If you liked
Books like The Wager
by David Grann
The Wager is David Grann's account of an eighteenth-century British shipwreck, the mutiny that followed, and the competing versions of the truth that reached England. It reads like a thriller and asks who gets to write history. If you want more gripping narrative non-fiction, these are the reads.
The shortlist
What to read next
Killers of the Flower Moonby David Grann
“Killers of the Flower Moon by David Grann 2017 review. The 1920s murders of dozens of Osage people in Oklahoma after the discovery of oil. The Apple TV / Scorsese film source and Grann's narrative non-fiction breakthrough.”
The Lost City of Zby David Grann
“The Lost City of Z by David Grann 2009 review. The 1925 disappearance of British explorer Percy Fawcett in the Amazon. Grann's debut narrative non-fiction and the basis for the James Gray film.”
The Devil in the White Cityby Erik Larson
“The Devil in the White City by Erik Larson 2003 review. The 1893 Chicago World's Fair and the serial killer H. H. Holmes, whose hotel operated three blocks from the fairgrounds. The narrative-nonfiction bestseller that defined the contemporary popular-history register.”
Say Nothingby Patrick Radden Keefe
“Say Nothing by Patrick Radden Keefe 2018 review. The 1972 disappearance of Belfast mother Jean McConville and the broader IRA history of the Troubles. Keefe's first major book and the basis for the 2024 FX Hulu limited series.”
Empire of Painby Patrick Radden Keefe
“Empire of Pain by Patrick Radden Keefe 2021 review. The Sackler family and the operational mechanics of Purdue Pharma's OxyContin marketing strategy across three generations. The canonical contemporary investigative non-fiction book on the opioid crisis.”
Bad Bloodby John Carreyrou
“Bad Blood by John Carreyrou 2018 review. The Theranos and Elizabeth Holmes blood-testing fraud. Carreyrou's investigative account built from his Pulitzer Prize-winning Wall Street Journal reporting.”
FAQ
Common questions about The Wager read-alikes
- I want more David Grann.
- Killers of the Flower Moon is the essential one, his investigation of the 1920s murders of the Osage, and The Lost City of Z is his earlier Amazon-expedition classic.

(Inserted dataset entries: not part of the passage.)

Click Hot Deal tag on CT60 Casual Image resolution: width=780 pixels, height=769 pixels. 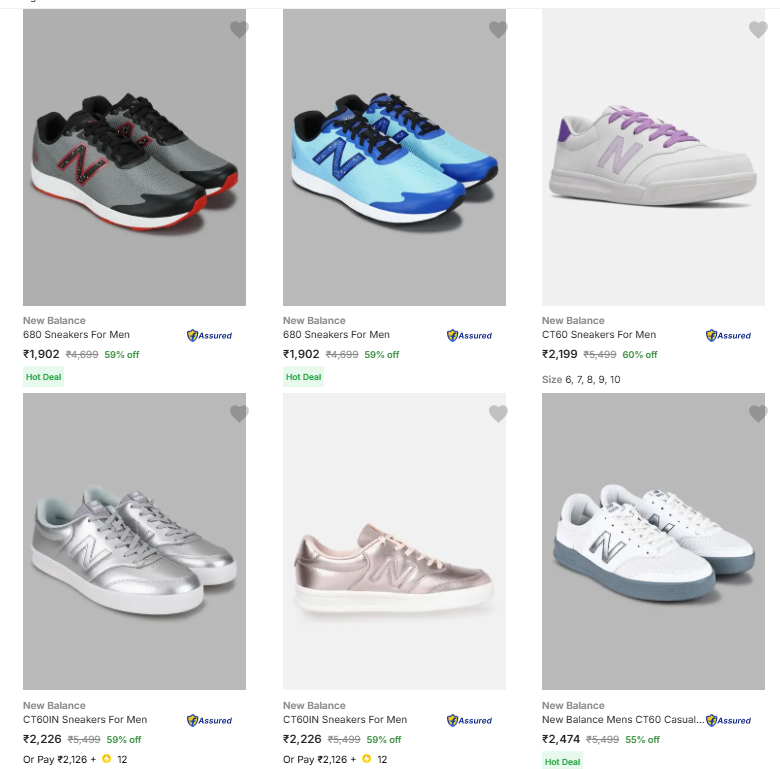[562, 761]
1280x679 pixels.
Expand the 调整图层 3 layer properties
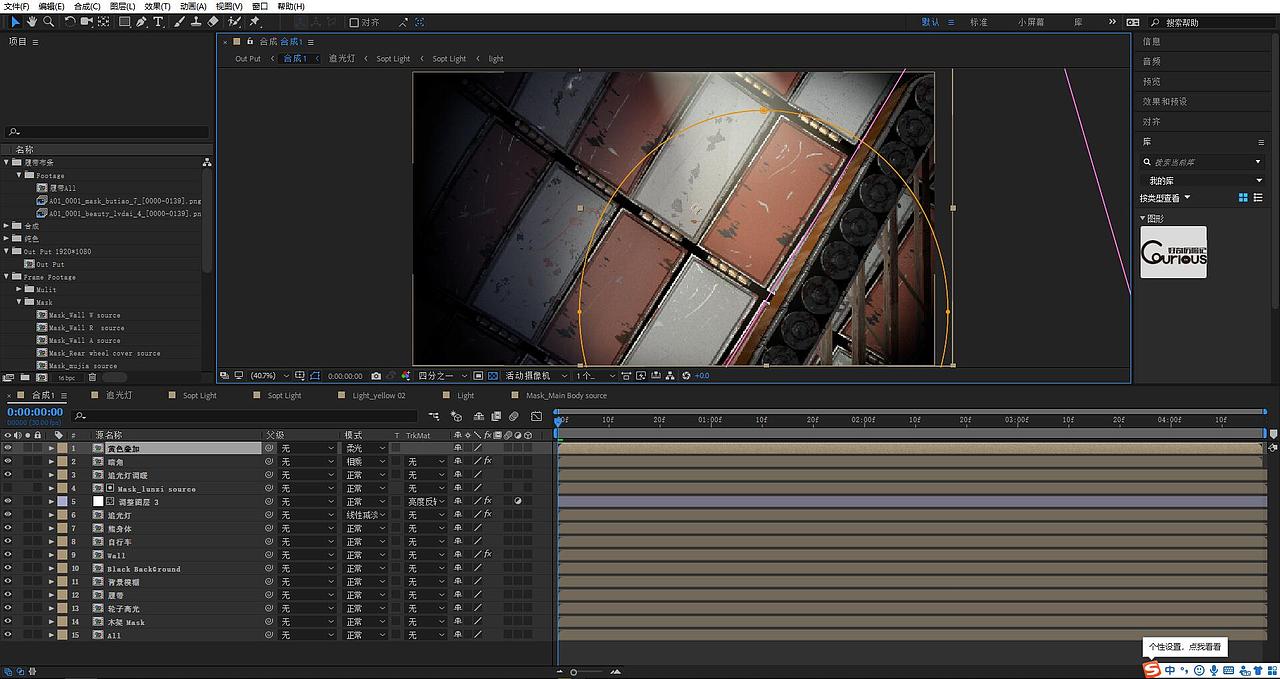pos(51,502)
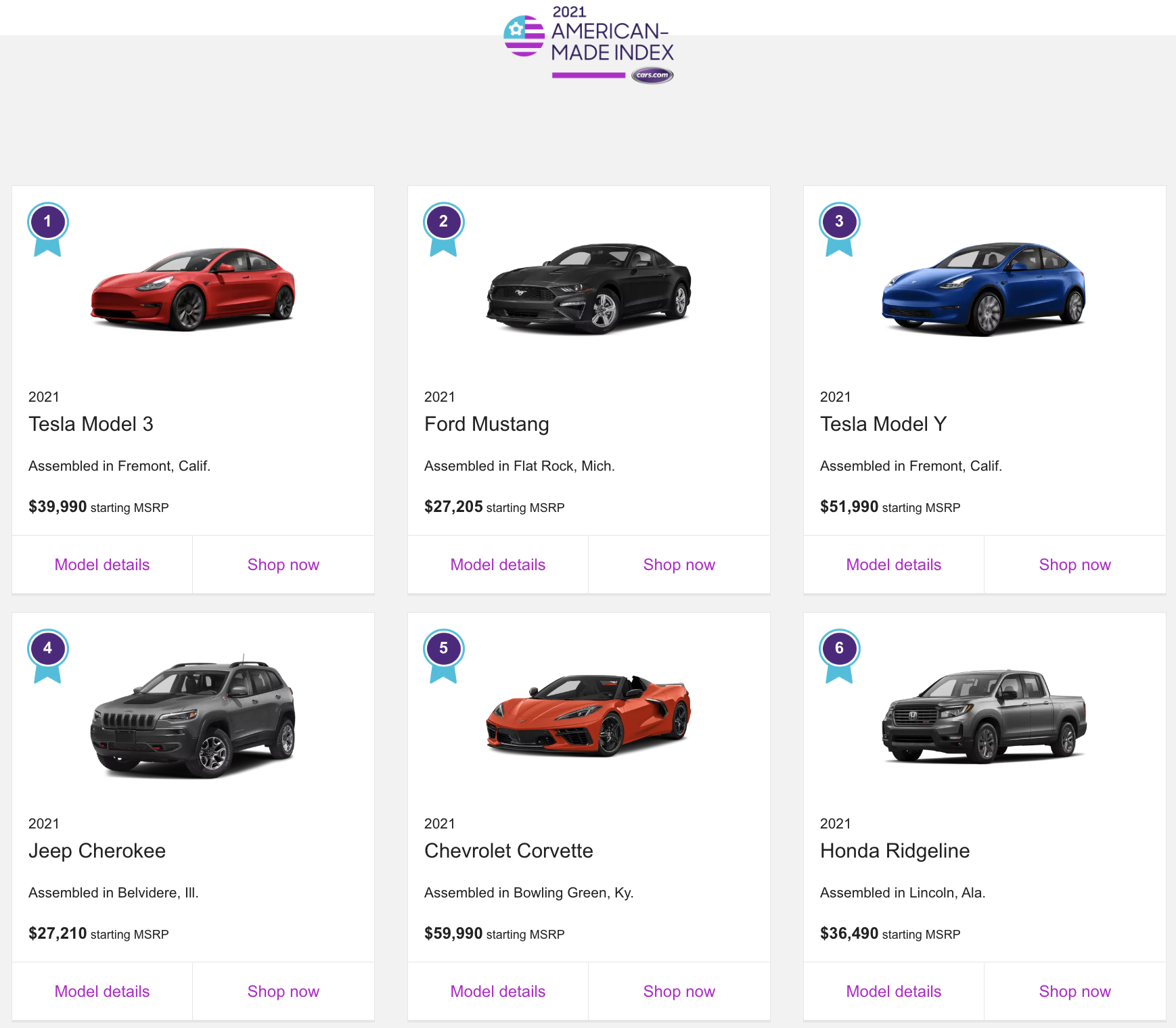This screenshot has height=1028, width=1176.
Task: Click the Honda Ridgeline title text
Action: (895, 851)
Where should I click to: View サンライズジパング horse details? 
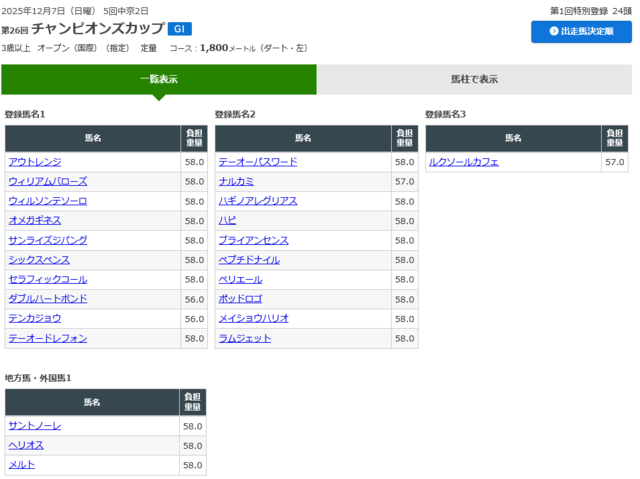pos(48,240)
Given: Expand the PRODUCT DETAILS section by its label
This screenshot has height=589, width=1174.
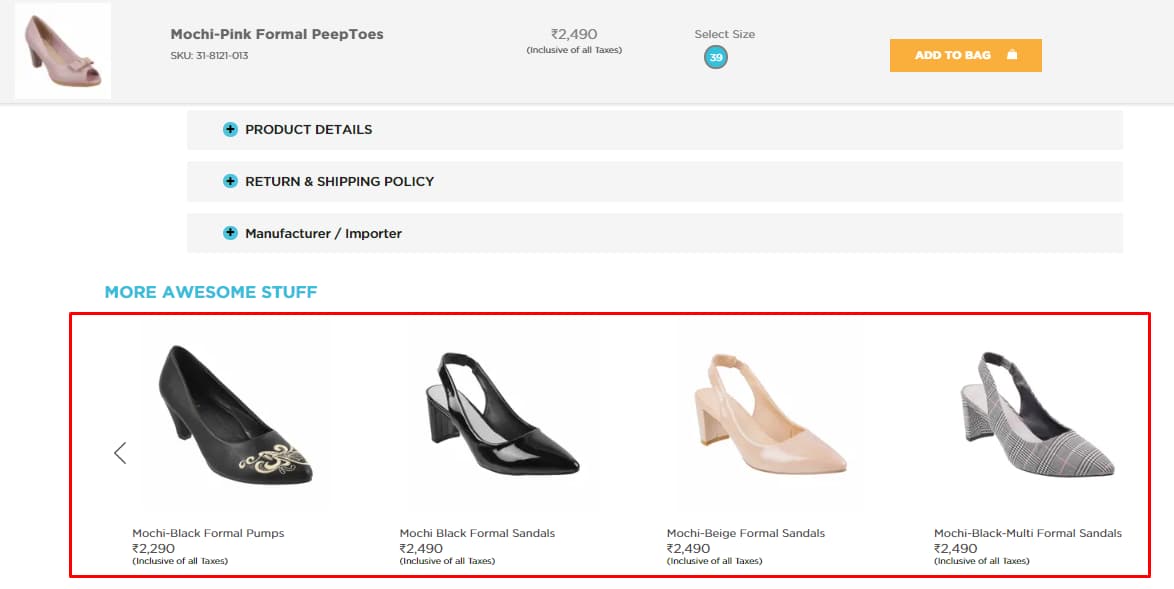Looking at the screenshot, I should click(308, 130).
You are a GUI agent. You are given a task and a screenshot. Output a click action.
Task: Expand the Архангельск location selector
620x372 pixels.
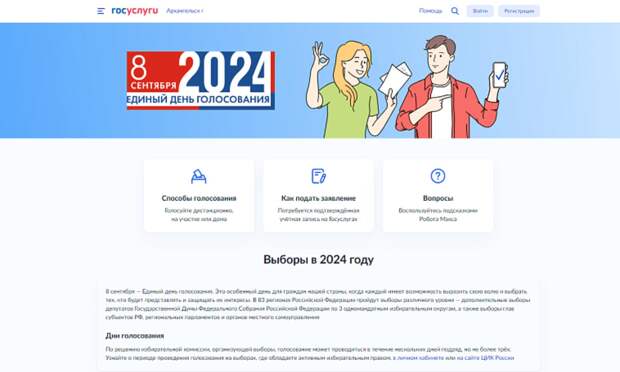pos(185,11)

Both show the same gift for turning archives into propulsive narrative.
- I want history that reads like a novel.
- The Devil in the White City by Erik Larson braids the 1893 Chicago World's Fair with a serial killer working its edges, the gold standard for you-are-there narrative non-fiction. A natural next read after The Wager.
- I want investigative non-fiction with the same drive.
- Say Nothing and Empire of Pain by Patrick Radden Keefe, and Bad Blood by John Carreyrou, all carry the same momentum, turning real crimes and cover-ups into books you cannot put down.
- I want the survival-and-mutiny angle specifically.
- The Lost City of Z is the closest for pure expedition-into-disaster tension. If the shipwreck and the fight to survive were the hook, that is where Grann does it best outside The Wager itself.